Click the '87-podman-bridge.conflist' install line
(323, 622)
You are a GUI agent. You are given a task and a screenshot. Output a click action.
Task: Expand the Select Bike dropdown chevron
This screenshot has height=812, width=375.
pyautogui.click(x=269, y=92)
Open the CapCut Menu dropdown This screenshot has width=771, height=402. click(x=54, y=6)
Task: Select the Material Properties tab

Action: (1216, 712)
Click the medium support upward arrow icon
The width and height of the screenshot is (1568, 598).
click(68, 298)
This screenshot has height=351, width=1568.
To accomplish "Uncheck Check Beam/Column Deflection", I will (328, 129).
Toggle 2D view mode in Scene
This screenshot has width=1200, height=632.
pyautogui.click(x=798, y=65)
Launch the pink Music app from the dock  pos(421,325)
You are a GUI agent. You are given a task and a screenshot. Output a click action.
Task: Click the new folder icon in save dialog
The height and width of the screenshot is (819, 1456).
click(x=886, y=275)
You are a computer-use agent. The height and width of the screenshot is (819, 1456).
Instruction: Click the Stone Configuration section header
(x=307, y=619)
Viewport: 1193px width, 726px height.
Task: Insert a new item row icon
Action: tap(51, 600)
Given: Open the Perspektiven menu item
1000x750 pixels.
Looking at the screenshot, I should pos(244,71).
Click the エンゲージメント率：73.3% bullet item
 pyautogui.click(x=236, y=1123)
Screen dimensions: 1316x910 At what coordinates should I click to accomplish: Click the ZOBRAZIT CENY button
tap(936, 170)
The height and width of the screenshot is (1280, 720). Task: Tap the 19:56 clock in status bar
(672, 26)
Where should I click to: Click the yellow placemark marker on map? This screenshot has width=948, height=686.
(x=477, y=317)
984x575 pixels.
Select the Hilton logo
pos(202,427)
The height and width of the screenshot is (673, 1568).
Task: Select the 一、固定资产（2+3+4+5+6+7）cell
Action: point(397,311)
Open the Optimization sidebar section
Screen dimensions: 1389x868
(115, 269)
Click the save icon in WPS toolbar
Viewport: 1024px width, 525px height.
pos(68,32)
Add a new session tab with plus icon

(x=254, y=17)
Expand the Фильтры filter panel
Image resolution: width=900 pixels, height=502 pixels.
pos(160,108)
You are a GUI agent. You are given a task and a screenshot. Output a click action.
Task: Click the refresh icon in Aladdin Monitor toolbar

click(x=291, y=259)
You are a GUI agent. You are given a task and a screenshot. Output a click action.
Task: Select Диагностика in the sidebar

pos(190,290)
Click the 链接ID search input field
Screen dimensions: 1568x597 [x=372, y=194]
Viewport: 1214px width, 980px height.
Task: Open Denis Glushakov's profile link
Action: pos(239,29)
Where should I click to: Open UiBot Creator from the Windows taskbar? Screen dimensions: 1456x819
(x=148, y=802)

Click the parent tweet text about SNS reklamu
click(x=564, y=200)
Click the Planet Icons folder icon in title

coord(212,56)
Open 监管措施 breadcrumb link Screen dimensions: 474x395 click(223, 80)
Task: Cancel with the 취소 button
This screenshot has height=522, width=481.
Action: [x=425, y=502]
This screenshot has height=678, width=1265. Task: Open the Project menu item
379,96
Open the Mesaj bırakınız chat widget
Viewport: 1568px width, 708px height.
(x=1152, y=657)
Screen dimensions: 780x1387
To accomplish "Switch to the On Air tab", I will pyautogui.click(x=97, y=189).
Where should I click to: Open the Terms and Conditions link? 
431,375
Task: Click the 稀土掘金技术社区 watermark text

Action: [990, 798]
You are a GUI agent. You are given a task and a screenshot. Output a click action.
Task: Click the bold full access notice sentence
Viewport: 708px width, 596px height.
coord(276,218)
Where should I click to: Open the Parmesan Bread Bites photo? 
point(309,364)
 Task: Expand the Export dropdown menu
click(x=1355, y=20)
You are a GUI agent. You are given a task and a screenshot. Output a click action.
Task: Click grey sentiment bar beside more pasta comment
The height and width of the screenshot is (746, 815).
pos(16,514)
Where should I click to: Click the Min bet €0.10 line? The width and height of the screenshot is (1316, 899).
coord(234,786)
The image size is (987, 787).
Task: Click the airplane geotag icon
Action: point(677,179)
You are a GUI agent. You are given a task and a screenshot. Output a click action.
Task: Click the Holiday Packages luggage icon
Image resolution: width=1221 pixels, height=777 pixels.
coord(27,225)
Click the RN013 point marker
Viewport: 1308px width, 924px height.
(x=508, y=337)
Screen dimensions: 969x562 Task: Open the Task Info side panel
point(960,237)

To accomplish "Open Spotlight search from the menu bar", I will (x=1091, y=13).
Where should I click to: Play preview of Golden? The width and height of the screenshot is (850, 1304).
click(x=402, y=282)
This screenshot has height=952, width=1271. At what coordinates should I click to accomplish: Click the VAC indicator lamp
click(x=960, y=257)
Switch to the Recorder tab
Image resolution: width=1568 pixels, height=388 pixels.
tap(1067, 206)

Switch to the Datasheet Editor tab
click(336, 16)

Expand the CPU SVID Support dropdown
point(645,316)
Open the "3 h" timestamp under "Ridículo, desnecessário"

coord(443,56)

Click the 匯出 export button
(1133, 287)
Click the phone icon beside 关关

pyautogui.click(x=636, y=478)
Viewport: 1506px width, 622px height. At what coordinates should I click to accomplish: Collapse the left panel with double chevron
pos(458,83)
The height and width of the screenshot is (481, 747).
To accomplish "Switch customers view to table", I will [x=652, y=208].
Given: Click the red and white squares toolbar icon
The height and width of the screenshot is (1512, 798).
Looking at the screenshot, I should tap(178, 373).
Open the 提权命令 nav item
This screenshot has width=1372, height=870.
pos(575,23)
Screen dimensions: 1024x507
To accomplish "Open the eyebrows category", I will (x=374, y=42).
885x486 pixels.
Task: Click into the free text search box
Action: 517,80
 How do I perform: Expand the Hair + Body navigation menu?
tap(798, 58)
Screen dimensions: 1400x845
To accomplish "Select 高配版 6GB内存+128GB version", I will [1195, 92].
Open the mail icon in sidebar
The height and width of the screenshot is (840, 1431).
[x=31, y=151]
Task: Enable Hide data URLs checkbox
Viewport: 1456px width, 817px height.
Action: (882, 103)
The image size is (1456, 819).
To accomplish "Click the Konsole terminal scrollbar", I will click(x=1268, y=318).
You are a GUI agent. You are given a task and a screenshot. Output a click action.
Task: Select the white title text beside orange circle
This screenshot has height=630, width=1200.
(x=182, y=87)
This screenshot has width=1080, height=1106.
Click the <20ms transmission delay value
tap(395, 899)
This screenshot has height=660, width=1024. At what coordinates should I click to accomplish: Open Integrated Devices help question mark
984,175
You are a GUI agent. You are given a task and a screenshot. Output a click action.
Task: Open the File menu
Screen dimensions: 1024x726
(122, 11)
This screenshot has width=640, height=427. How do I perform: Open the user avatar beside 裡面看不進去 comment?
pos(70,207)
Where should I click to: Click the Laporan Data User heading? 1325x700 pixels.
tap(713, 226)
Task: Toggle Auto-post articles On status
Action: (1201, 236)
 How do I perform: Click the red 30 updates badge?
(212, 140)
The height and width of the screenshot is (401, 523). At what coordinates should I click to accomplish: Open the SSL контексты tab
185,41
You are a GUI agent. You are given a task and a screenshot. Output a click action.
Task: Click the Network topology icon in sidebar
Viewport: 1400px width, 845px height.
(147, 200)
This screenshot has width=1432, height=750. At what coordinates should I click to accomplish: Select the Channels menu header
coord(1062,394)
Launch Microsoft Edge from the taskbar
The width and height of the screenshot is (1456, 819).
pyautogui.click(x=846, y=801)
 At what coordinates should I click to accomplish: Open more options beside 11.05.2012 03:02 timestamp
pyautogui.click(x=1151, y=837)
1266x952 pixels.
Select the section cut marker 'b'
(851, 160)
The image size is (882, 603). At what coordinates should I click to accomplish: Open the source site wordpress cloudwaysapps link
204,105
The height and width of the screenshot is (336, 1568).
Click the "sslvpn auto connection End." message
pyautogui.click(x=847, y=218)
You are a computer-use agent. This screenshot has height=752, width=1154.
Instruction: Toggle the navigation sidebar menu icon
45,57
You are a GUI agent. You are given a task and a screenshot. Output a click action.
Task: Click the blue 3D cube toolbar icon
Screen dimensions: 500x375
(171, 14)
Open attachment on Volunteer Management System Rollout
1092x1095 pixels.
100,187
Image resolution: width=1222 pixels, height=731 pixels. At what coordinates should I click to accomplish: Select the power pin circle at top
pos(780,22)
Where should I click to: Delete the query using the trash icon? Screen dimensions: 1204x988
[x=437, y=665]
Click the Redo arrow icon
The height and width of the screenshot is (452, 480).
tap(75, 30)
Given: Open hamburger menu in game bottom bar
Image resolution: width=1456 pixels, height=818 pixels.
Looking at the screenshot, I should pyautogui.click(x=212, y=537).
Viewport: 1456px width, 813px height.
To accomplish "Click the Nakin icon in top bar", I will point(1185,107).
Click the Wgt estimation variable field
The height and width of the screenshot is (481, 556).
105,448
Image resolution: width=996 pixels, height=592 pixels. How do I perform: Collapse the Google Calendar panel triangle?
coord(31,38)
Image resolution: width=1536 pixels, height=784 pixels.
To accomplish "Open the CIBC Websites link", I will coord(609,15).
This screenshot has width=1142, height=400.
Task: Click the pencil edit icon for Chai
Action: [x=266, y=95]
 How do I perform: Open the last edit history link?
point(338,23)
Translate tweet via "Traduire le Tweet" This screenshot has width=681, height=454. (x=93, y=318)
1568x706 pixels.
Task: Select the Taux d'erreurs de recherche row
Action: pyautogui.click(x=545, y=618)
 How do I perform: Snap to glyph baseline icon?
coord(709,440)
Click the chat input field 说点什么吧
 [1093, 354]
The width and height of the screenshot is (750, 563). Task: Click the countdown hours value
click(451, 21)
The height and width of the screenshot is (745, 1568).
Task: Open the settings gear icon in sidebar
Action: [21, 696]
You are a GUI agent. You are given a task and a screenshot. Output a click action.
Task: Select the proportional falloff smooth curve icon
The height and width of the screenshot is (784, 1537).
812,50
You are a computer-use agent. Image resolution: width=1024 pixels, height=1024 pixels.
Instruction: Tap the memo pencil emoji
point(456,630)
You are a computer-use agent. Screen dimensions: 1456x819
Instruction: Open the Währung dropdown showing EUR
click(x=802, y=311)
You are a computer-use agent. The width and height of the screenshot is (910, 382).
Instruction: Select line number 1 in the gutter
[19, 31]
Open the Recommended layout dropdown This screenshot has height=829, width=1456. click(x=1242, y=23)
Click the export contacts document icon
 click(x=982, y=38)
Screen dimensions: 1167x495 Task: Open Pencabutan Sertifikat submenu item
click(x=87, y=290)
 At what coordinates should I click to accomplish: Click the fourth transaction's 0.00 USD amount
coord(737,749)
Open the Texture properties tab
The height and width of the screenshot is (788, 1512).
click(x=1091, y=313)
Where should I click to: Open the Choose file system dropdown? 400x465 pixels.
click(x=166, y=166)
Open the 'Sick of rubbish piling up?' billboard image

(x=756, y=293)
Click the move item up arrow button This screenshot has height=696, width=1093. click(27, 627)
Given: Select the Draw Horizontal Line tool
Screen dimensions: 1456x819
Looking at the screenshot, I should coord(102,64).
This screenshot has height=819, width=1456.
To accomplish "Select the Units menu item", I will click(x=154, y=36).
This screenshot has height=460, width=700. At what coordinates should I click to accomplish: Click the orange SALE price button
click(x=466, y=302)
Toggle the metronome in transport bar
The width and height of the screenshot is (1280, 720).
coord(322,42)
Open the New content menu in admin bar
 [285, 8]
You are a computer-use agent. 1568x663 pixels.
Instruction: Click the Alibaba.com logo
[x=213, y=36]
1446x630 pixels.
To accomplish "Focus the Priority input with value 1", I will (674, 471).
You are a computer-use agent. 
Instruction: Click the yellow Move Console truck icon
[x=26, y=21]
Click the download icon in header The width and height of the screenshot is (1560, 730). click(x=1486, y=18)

**WHAT THIS TASK INVOLVES**
Edit the items from the line with "Launch the pink" up to and including the line with "click(x=291, y=259)" so that "toolbar" becomes "tool strip", with everything else left unchanged. Output only those lines.

**RESULT**
Launch the pink Music app from the dock  pos(421,325)
You are a GUI agent. You are given a task and a screenshot. Output a click action.
Task: Click the new folder icon in save dialog
The height and width of the screenshot is (819, 1456).
click(x=886, y=275)
You are a computer-use agent. The height and width of the screenshot is (819, 1456).
Instruction: Click the Stone Configuration section header
(x=307, y=619)
Viewport: 1193px width, 726px height.
Task: Insert a new item row icon
Action: tap(51, 600)
Given: Open the Perspektiven menu item
1000x750 pixels.
Looking at the screenshot, I should pos(244,71).
Click the エンゲージメント率：73.3% bullet item
 pyautogui.click(x=236, y=1123)
Screen dimensions: 1316x910 At what coordinates should I click to accomplish: Click the ZOBRAZIT CENY button
tap(936, 170)
The height and width of the screenshot is (1280, 720). Task: Tap the 19:56 clock in status bar
(672, 26)
Where should I click to: Click the yellow placemark marker on map? This screenshot has width=948, height=686.
(x=477, y=317)
984x575 pixels.
Select the Hilton logo
pos(202,427)
The height and width of the screenshot is (673, 1568).
Task: Select the 一、固定资产（2+3+4+5+6+7）cell
Action: point(397,311)
Open the Optimization sidebar section
Screen dimensions: 1389x868
(115, 269)
Click the save icon in WPS tool strip
Viewport: 1024px width, 525px height.
pos(68,32)
Add a new session tab with plus icon

(x=254, y=17)
Expand the Фильтры filter panel
Image resolution: width=900 pixels, height=502 pixels.
pos(160,108)
You are a GUI agent. You are given a task and a screenshot. Output a click action.
Task: Click the refresh icon in Aladdin Monitor tool strip

click(x=291, y=259)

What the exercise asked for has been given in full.